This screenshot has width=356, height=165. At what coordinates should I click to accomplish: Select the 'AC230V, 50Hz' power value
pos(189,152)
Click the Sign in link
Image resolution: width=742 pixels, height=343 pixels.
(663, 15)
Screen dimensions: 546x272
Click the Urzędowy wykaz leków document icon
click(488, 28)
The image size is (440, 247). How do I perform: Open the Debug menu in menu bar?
####
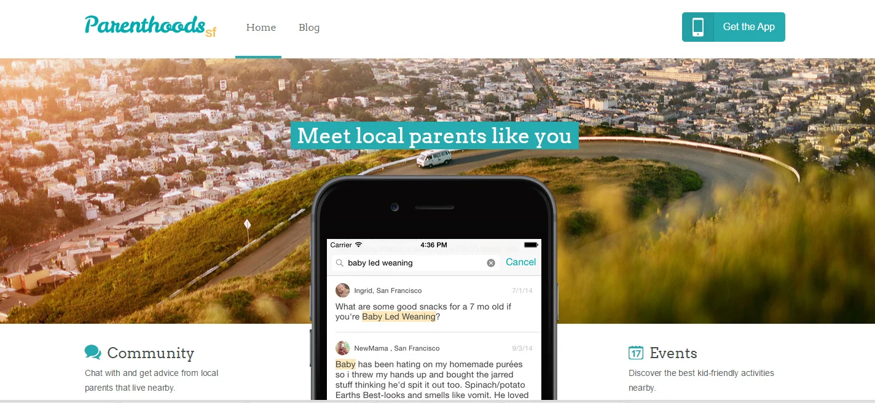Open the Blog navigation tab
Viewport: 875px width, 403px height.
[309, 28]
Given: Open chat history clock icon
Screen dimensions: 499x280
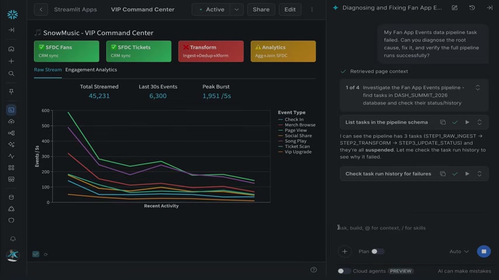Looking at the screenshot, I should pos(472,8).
####
• _What you have to do_
Using the records above, set down exactly the lines from the one with "This screenshot has" through the one with "The image size", inclusive, and nothing more.

• _Written response_
This screenshot has width=356, height=165. At what coordinates should I click to accomplish: Select the 'AC230V, 50Hz' power value
pos(189,152)
Click the Sign in link
Image resolution: width=742 pixels, height=343 pixels.
(663, 15)
Screen dimensions: 546x272
Click the Urzędowy wykaz leków document icon
click(488, 28)
The image size is (440, 247). How do I perform: Open the Debug menu in menu bar?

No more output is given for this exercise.